*** PROVIDED RECORDS ***

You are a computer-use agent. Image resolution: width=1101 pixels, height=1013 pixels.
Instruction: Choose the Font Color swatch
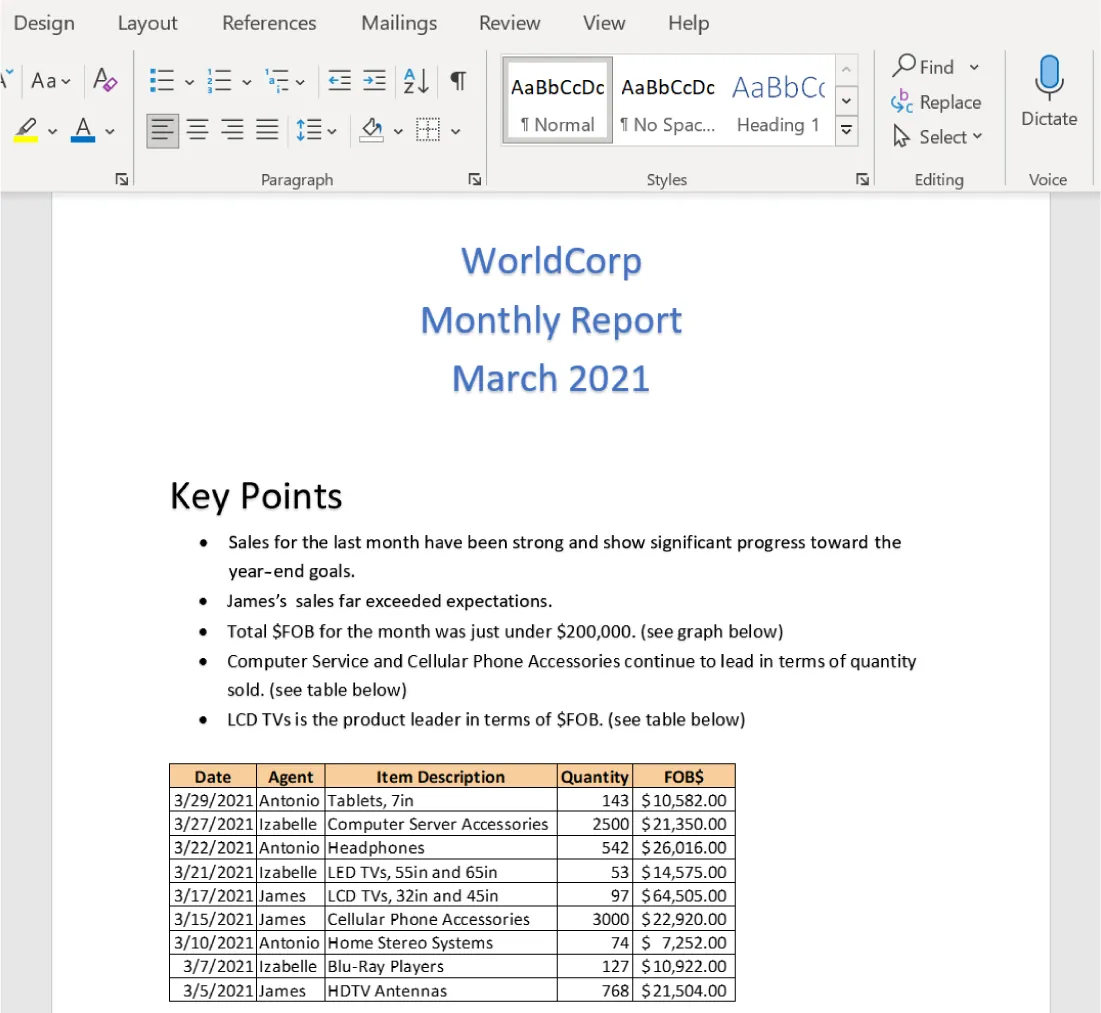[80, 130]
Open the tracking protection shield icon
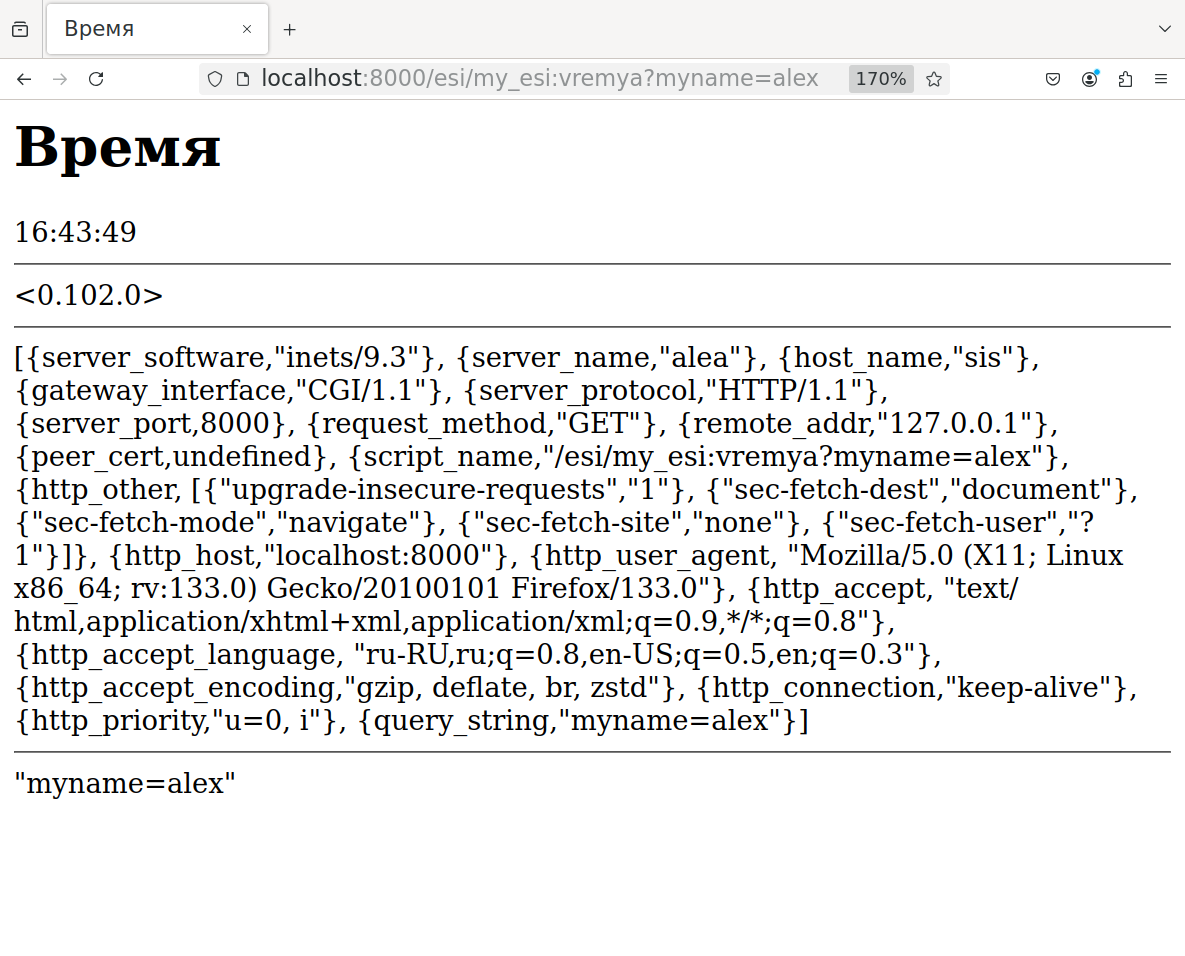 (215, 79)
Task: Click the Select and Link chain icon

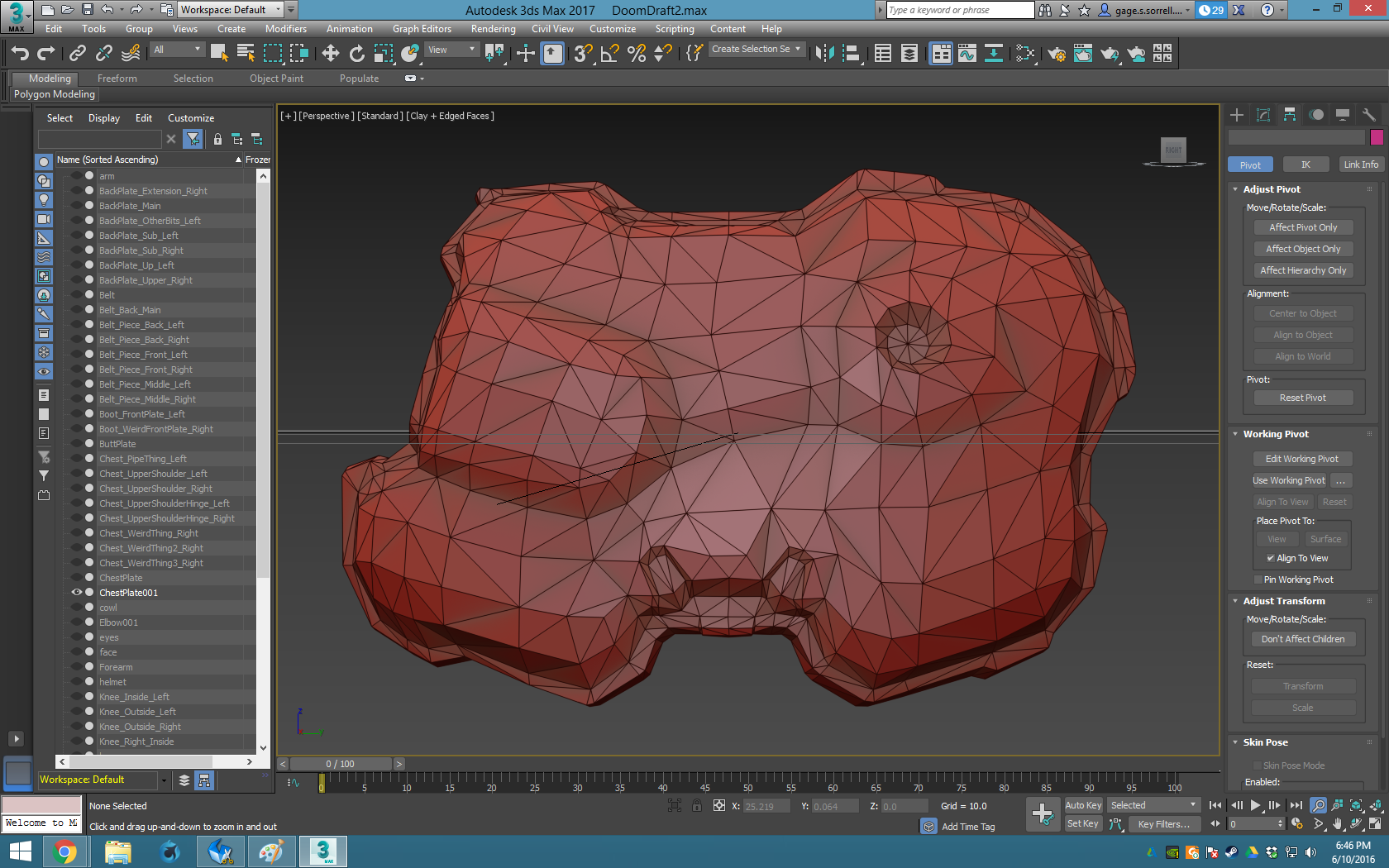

*** End of PROVIDED RECORDS ***

Omitting all pictures, give the preceding listing again exactly.

You are a computer-use agent. Image resolution: width=1101 pixels, height=1013 pixels.
Instruction: Choose the Font Color swatch
[80, 130]
Open the tracking protection shield icon
 (215, 79)
Task: Click the Select and Link chain icon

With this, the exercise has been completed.